Raphael Enthoven, Matière première

Publi­cité ou concept ? Le choix d’Enthoven

Tout, ici, com­mence par un doute sur la fonc­tion même de la pen­sée, que l’auteur expli­cite d’emblée : « Faut-il (…) faire pas­ser du doute, ou mani­pu­ler ceux qui ont envie de croire ? Déduire ou séduire ? Je ne sais pas ». Entho­ven ne cache pas son hési­ta­tion entre les deux voies ouvertes au phi­lo­sophe (en dehors de la voie uni­ver­si­taire, qui se ferme par­fois devant les plus créa­tifs) : construire une pen­sée, ou plaire. Il semble avoir voulu faire à la fois l’un et l’autre, en ten­tant de pen­ser les objets du quo­ti­dien, d’en faire sa « matière pre­mière », en cher­chant le vécu à égale dis­tance de l’ontologie et de la publi­cité. Le modèle, d’ailleurs expli­cite, est le Barthes des Mytho­lo­gies, l’analyse pous­sée jusqu’au sou­rire amusé, par lequel l’intelligence incré­dule par­vient à l’indulgence.
Pour tenir cet éton­nant pari de pen­ser et de plaire à la fois, Entho­ven dis­pose d’une arme secrète, trop sou­vent négli­gée, voire mépri­sée par bien des phi­lo­sophes actuels : le style. Il en use sou­vent avec brio, par­fois avec emphase, tou­jours avec un plai­sir pro­lixe qui se refuse peu de mots, pour peu qu’ils soient saillants. Aussi fait-il mouche, bien sou­vent : ici, par le para­doxe : « com­ment éle­ver la phi­lo­so­phie jusqu’aux objets du quo­ti­dien ? », là, par la syl­lepse : « le GPS offre une ligne de conduite », ailleurs part son art du rac­courci : « le nombre de clics est une valeur en soi », « Lady gaga, ce n’est per­sonne », « fumer, c’est s’arrêter de fumer ».
En un mot, Entho­ven pour­rait reprendre à son compte la figure grecque du sage s’il se gar­dait mieux de l’imprécation où le plongent par­fois quelques ini­mi­tiés per­sis­tantes : l’indignation lui semble ainsi « à l’image du père qui lutine sa fille tout en s’indignant de la condi­tion des femmes » ; quant à Rous­seau, il n’aurait « gravi toutes les marges que pour se retrou­ver en tête de gondole ».
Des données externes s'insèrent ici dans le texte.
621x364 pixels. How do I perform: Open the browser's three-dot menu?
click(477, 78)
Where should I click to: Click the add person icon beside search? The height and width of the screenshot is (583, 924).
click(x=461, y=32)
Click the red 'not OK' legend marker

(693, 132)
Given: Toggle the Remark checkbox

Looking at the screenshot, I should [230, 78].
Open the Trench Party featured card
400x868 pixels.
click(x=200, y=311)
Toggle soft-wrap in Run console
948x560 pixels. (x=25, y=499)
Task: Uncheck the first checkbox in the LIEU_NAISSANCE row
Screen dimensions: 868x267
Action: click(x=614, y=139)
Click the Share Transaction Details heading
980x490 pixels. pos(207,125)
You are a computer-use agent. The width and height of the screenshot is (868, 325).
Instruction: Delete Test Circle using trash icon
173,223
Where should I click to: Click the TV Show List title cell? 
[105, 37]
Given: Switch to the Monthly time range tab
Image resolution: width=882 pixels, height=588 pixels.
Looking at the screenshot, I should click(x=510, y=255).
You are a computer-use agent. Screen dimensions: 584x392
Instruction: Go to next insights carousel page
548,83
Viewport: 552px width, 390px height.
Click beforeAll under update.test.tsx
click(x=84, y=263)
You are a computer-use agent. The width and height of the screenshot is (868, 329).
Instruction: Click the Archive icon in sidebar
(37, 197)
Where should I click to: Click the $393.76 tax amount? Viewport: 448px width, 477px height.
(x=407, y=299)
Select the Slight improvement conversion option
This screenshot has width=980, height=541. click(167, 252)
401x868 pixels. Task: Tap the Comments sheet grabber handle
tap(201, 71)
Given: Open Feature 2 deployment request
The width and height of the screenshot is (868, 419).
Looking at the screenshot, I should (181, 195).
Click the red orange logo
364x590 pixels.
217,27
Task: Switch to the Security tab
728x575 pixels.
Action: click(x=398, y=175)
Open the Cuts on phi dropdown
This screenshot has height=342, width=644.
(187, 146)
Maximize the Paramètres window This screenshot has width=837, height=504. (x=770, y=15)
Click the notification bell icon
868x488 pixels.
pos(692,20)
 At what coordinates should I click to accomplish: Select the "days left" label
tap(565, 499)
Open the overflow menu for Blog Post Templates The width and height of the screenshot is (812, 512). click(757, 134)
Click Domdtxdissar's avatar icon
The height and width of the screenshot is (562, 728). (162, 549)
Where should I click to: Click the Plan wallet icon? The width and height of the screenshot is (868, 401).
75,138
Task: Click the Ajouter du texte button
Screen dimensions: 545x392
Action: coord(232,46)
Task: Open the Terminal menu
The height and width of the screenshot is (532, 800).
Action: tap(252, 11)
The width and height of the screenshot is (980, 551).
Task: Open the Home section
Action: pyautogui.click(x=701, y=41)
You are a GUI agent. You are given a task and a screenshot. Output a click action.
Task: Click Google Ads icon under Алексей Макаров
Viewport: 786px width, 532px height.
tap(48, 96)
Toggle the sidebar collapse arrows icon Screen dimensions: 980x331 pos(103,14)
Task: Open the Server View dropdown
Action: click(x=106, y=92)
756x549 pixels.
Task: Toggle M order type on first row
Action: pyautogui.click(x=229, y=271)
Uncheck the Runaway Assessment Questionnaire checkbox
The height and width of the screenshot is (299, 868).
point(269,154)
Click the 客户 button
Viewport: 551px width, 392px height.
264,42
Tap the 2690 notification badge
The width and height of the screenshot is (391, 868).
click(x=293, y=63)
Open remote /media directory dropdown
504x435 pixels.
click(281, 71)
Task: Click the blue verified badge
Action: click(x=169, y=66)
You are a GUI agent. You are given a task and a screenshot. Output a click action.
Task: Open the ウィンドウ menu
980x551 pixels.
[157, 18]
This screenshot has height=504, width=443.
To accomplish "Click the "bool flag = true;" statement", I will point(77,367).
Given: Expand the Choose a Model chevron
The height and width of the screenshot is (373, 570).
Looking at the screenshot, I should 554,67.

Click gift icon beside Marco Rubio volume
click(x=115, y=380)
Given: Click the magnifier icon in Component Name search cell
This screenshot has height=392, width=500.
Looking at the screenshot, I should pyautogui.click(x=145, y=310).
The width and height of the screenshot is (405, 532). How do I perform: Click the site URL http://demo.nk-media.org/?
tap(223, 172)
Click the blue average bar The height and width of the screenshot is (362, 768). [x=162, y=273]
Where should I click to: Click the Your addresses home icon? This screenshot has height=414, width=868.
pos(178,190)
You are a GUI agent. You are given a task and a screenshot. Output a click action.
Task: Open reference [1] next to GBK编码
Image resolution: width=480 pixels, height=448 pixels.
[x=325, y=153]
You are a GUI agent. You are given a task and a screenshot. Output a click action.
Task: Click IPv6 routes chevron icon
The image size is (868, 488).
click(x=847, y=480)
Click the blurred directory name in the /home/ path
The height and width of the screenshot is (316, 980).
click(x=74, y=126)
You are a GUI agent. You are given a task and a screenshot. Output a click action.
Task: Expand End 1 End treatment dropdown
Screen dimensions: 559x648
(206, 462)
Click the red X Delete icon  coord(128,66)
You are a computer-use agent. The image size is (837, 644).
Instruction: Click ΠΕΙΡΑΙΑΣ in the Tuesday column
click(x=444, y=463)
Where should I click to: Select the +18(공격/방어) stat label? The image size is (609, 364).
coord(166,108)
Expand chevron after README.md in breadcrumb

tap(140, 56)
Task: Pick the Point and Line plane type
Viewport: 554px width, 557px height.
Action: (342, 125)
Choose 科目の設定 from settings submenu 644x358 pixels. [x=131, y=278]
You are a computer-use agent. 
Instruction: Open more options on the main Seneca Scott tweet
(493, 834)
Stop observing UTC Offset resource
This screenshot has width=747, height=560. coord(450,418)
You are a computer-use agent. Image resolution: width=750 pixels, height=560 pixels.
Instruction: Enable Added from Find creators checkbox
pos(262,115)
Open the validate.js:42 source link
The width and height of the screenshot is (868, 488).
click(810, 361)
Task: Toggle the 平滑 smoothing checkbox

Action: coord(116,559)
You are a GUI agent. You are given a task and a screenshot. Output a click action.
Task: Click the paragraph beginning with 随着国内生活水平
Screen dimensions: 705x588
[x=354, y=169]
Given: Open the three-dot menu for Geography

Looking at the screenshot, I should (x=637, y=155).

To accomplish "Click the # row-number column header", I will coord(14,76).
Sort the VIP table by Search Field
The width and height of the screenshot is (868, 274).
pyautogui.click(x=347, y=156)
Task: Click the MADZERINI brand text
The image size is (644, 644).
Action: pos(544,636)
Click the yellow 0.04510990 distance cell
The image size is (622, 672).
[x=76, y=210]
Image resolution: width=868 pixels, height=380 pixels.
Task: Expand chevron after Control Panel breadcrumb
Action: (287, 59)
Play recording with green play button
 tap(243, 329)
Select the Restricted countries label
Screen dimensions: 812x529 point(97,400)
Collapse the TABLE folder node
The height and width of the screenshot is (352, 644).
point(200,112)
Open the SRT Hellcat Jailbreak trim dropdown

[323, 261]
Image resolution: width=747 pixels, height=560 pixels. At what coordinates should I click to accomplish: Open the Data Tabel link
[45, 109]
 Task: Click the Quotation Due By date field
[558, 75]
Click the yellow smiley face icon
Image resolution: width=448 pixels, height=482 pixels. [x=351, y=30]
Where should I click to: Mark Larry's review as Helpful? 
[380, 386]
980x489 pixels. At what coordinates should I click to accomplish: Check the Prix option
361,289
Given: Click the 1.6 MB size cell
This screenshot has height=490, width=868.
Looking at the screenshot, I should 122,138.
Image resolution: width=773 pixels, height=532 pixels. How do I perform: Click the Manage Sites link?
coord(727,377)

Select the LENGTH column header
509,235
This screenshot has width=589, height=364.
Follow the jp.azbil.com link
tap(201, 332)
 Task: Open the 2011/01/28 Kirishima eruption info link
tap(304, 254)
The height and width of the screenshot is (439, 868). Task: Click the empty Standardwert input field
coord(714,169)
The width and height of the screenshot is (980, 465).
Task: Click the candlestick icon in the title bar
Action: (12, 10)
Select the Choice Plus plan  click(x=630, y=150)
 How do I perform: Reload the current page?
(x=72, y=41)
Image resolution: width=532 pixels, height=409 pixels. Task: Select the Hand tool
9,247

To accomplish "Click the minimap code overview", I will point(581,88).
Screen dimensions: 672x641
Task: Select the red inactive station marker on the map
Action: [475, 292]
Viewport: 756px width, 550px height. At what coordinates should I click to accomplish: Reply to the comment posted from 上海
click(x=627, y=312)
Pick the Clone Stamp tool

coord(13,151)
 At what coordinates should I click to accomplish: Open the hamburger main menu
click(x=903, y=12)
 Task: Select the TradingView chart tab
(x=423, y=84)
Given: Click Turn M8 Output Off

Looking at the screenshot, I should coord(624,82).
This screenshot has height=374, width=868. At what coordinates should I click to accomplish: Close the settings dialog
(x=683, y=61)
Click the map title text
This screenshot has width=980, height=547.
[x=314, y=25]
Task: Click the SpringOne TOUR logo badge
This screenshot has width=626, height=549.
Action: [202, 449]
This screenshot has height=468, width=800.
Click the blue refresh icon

Entho­ven est-il tombé dans le piège, non de l’objet, mais du dis­cours social sur l’objet ? En sui­vant ses goûts et répul­sions, en réglant au pas­sage quelques comptes (par exemple avec le café de l’Astrolabe, vic­time d’une cari­ca­ture très drôle) ou en encen­sant ses pro­duits favo­ris, Entho­ven frôle par­fois la publi­cité pure et simple : « L’aérogare high cost d’Orly-Ouest est une petite mer­veille mon­dia­li­sée », « Nes­presso, Mariages frères, Ladu­rée, Cure gour­mande, Caviars Pru­nier, Chop­pard, FNAC, Lon­gines, Gucci, Bal­main, Cal­vin Klein… C’est l’amour à l’Amex », « France Info est un train fou, un cœur bat­tant dont les pul­sa­tions miment la cadence du monde » ‚« Viber montre tout » « Viber donne au son la vitesse de la lumière », « La tradi, ça sent l’humain », « Parmi les appli­ca­tions ludiques dont le déten­teur d’un IPhone peut, en quelques secondes, faire l’acquisition pour une somme déri­soire…», « IPhone, mon bel IPhone ».
Et pour­tant, il y a bel et bien une pen­sée Entho­ven : ce n’est pas une rigueur métho­dique ou une savante exé­gèse, c’est un four­mille­ment d’idées. Entho­ven ouvre des pistes, lance des coups de sonde, erre et sug­gère. Un art fugace, plein de brillant, un art capable d’éclairer bien des choses d’un œil neuf, mais qui est par là même un art de l’interruption et de la décep­tion. Car Entho­ven ne donne pas suite : au lieu de déve­lop­per, défi­nir, démon­trer, il est déjà ailleurs. C’est un pen­seur dont les idées demeurent sans théorie.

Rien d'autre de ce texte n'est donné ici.